Another explanation refers to the internal clock models, which proposes that the pacemaker rate is modulated by arousal, with a speeding-up of the internal clock system in case of a higher arousal level (Buhusi and Meck 2002, 2005; Droit-Volet and Meck 2007). We speculate here that psychological and physiological arousal before a timing task can increase the “sampling rate” of the clock system, allowing the collection and storage of more information. When this information is sent to the decision stage of the SET model, the system can be more accurate in comparing the temporal information of different stimuli.

In the current study, we also collected information about personality traits and circadian preferences, variables that have been previously associated with time perspective (e.g., Bisson and Grondin 2020; Hammerschmidt and Wöllner 2023; Hornik et al. 2010; Momi et al. 2023; Rammsayer 1997). We did not observe any trait differences across the groups, nor any associations between spontaneous tempo and circadian preferences, state anxiety, and perceived sleepiness. However, we observed negative associations between conscientiousness and CV in the whole sample, suggesting that participants more conscientious were the ones with better temporal sensitivity (higher precision in their spontaneous tapping).

The results of the current study should be interpreted taking into account some limitations. First, although the sample size was designed considering a medium effect size for the main comparison (i.e., change in CE across the four blocks in the two conditions), it is possible that a larger sample would be more appropriate to identify smaller effects. Second, based on previous literature that the physiological activation due to the PASAT would be maintained in the subsequent task (Starcke et al. 2016; Bachmann et al. 2019). However, we cannot exclude that the difference in psychophysiological arousal dissipated in the following minutes (see Tanosoto et al. 2012) or the participants in the control task reached a level of activation similar to the stress group during the time bisection task. Therefore, further study may capitalize on reliable stressful tasks which effect are known to last for several minutes.

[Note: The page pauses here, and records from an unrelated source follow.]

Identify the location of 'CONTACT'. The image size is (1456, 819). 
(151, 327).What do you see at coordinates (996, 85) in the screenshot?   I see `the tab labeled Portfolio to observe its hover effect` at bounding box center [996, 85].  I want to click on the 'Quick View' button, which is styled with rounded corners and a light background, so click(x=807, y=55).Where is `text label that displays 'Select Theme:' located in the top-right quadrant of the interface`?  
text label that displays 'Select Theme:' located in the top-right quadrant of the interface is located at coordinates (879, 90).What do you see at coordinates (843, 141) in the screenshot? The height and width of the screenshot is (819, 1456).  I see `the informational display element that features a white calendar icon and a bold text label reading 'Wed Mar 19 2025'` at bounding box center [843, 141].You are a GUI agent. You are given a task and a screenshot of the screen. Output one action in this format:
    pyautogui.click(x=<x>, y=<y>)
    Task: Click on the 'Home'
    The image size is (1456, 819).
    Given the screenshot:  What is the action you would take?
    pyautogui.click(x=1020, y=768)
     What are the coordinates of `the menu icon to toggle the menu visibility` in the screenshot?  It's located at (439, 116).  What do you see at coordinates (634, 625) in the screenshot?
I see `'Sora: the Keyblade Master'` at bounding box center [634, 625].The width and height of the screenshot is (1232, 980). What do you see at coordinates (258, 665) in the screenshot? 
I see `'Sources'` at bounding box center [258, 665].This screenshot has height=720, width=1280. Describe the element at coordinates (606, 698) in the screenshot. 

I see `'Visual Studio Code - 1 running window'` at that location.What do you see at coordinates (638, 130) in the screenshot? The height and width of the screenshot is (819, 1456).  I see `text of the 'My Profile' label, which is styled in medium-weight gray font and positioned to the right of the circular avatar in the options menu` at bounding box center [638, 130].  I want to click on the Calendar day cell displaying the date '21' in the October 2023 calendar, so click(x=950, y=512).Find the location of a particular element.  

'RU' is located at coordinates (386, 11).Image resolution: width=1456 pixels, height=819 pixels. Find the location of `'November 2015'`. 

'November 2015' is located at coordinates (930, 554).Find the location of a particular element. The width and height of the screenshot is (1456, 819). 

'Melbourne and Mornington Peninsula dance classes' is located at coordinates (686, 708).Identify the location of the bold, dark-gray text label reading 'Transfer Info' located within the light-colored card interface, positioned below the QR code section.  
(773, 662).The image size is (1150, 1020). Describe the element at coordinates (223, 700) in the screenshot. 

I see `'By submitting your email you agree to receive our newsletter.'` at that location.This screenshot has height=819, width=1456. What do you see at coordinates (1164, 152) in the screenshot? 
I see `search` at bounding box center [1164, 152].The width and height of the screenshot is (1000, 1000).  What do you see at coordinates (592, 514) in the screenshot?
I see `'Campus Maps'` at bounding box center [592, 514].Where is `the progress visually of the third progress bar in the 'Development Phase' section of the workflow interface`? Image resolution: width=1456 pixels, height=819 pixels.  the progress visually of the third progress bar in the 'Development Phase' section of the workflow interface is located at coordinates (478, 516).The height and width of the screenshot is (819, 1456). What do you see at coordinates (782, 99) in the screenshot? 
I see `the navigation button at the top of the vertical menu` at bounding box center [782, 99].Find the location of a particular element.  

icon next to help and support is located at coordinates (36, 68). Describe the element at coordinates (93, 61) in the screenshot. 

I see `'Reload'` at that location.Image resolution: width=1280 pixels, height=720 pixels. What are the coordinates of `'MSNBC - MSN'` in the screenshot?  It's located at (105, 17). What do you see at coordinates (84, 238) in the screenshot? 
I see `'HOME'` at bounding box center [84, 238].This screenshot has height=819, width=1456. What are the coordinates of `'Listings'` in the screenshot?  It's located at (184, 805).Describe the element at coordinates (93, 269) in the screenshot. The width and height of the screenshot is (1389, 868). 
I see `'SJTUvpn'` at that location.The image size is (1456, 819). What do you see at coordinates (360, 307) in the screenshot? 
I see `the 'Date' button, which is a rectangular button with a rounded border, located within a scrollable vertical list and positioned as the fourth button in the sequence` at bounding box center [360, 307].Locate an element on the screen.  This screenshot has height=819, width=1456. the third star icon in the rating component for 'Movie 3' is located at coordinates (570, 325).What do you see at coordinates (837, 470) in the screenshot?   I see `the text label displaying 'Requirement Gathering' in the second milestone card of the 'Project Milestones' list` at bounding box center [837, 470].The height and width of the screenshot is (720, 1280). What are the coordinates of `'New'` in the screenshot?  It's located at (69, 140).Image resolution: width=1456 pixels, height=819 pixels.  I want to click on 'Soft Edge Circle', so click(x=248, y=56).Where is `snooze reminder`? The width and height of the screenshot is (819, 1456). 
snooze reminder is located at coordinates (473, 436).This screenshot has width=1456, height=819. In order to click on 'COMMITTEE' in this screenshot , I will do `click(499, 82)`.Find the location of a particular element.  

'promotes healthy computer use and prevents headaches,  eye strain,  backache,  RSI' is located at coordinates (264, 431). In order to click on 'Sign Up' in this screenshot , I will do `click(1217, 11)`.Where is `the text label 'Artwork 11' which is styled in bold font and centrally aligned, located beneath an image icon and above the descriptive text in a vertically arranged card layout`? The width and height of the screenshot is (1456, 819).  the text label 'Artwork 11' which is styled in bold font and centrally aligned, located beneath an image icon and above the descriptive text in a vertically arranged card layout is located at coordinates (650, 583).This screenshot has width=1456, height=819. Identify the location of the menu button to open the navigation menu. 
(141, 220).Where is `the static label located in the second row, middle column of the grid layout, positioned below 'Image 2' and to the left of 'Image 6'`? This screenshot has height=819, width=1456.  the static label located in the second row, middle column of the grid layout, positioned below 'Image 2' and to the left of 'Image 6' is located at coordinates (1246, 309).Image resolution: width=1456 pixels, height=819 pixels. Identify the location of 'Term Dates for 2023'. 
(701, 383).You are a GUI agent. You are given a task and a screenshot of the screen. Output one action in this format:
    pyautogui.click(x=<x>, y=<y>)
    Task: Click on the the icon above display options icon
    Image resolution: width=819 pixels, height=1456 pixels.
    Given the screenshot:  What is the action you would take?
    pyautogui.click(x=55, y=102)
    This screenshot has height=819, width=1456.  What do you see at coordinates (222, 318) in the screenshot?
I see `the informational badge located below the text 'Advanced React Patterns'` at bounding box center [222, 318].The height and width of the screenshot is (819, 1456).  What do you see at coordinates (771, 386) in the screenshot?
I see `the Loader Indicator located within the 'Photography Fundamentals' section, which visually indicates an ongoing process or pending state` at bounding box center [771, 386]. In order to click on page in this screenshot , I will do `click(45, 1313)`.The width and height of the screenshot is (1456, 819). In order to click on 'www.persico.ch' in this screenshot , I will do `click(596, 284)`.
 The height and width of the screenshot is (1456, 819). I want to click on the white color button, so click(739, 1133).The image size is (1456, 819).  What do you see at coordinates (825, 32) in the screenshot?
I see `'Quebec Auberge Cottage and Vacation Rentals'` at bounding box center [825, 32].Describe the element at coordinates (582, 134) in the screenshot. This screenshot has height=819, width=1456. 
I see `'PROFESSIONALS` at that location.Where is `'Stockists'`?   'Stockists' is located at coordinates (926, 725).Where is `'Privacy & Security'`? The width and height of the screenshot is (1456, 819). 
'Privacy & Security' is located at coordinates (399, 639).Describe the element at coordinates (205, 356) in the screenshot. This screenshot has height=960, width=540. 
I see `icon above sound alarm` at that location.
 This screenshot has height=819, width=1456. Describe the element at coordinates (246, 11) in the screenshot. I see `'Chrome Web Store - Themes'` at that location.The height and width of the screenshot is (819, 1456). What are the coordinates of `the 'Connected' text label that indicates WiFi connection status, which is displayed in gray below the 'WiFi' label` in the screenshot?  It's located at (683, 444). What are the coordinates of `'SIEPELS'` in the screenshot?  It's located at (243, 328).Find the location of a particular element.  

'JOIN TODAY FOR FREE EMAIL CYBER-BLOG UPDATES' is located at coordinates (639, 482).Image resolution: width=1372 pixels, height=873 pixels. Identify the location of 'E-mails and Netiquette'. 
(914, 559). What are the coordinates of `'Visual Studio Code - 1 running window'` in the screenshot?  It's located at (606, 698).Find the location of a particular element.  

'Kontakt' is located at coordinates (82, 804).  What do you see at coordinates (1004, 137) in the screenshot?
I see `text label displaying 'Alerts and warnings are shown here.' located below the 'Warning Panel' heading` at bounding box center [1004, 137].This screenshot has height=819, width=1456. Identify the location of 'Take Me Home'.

To conclude, here we showed that psychological and physiological stress can alter subsequent temporal accuracy. Future studies should aim at replicating the current findings with similar and different temporal tasks, including different temporal ranges (e.g., seconds). Moreover, it is important to design studies aimed at understanding whether the observed improvement in temporal processing depends on an extra mobilization of physiological and cognitive resources or a modulation of the sampling rate of temporal information.